▶ _The data_
- - -

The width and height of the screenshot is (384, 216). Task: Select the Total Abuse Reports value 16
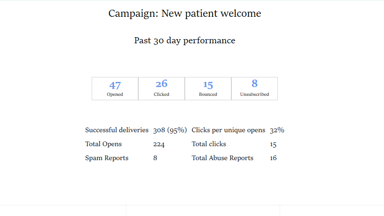pyautogui.click(x=273, y=158)
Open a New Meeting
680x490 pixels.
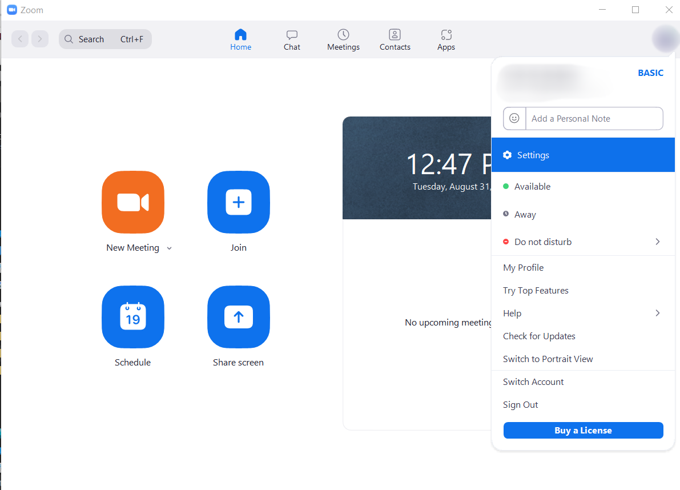[x=132, y=202]
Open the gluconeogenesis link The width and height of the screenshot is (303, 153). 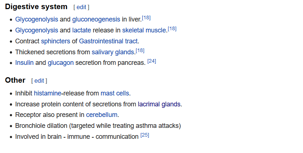click(x=96, y=20)
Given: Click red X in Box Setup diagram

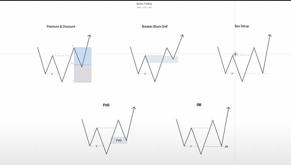Looking at the screenshot, I should [232, 74].

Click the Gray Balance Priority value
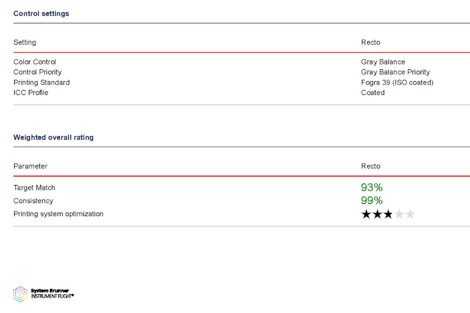click(x=395, y=72)
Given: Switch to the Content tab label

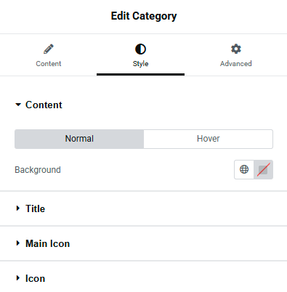Looking at the screenshot, I should pos(49,64).
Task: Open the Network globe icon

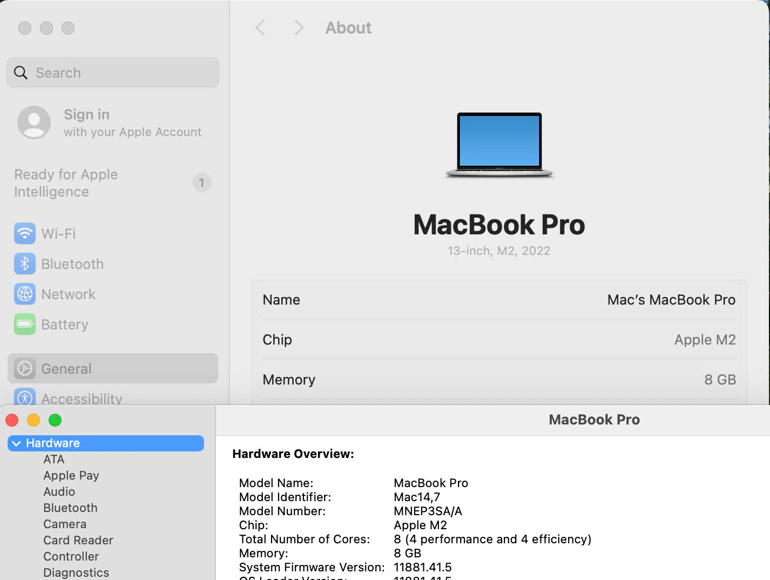Action: coord(25,294)
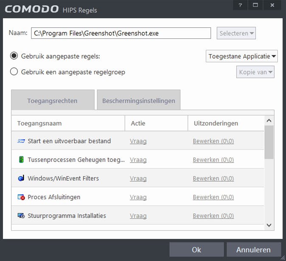
Task: Click the Stuurprogramma Installaties icon
Action: [21, 216]
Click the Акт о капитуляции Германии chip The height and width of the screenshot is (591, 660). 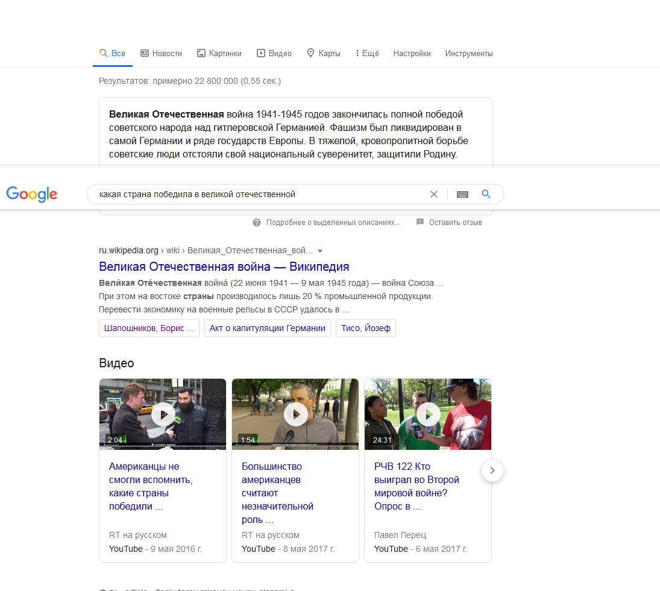pos(267,328)
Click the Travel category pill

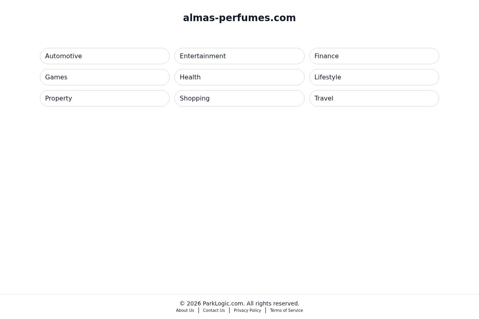pyautogui.click(x=374, y=98)
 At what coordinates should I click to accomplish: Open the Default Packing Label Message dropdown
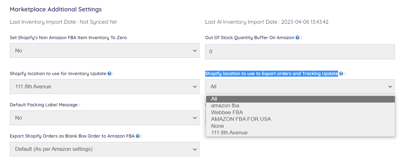click(104, 118)
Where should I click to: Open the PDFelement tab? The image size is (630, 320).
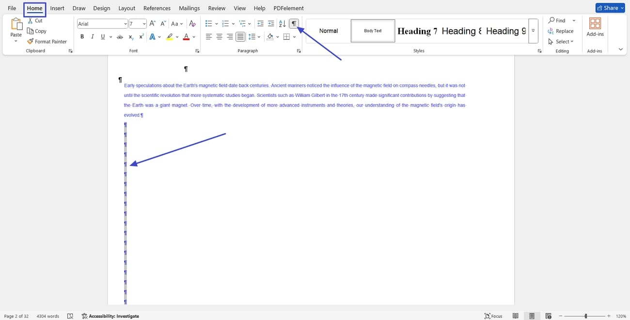(x=287, y=8)
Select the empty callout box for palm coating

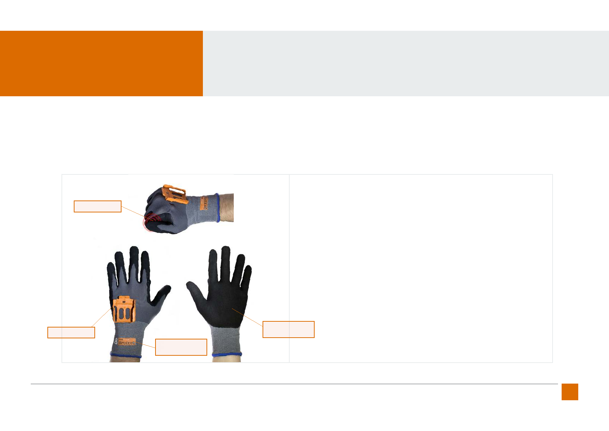click(289, 329)
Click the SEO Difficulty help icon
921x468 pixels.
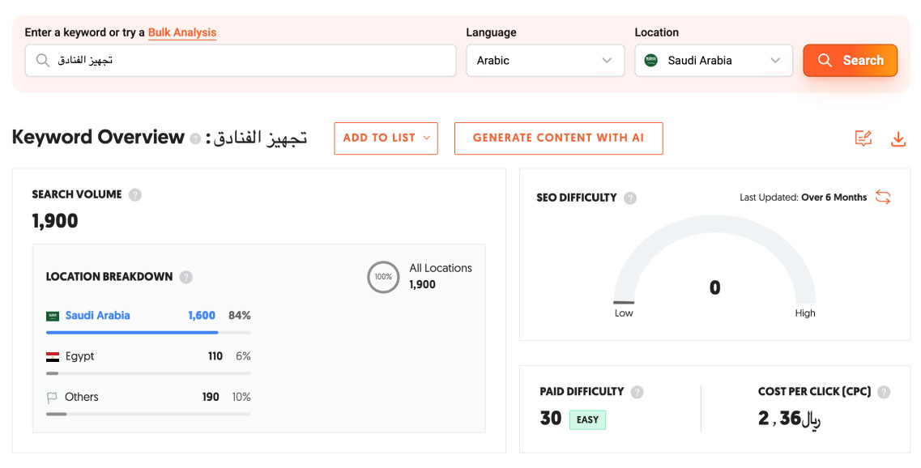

- - -

▶ _Activity_
Only what runs from the line containing "Where should I" through the end of the entries above should be extracted, exactly and without pictures.

▶ _Result_
Where should I click to: Open the PDFelement tab? The image size is (630, 320).
(x=287, y=8)
Select the empty callout box for palm coating

click(289, 329)
Click the SEO Difficulty help icon
921x468 pixels.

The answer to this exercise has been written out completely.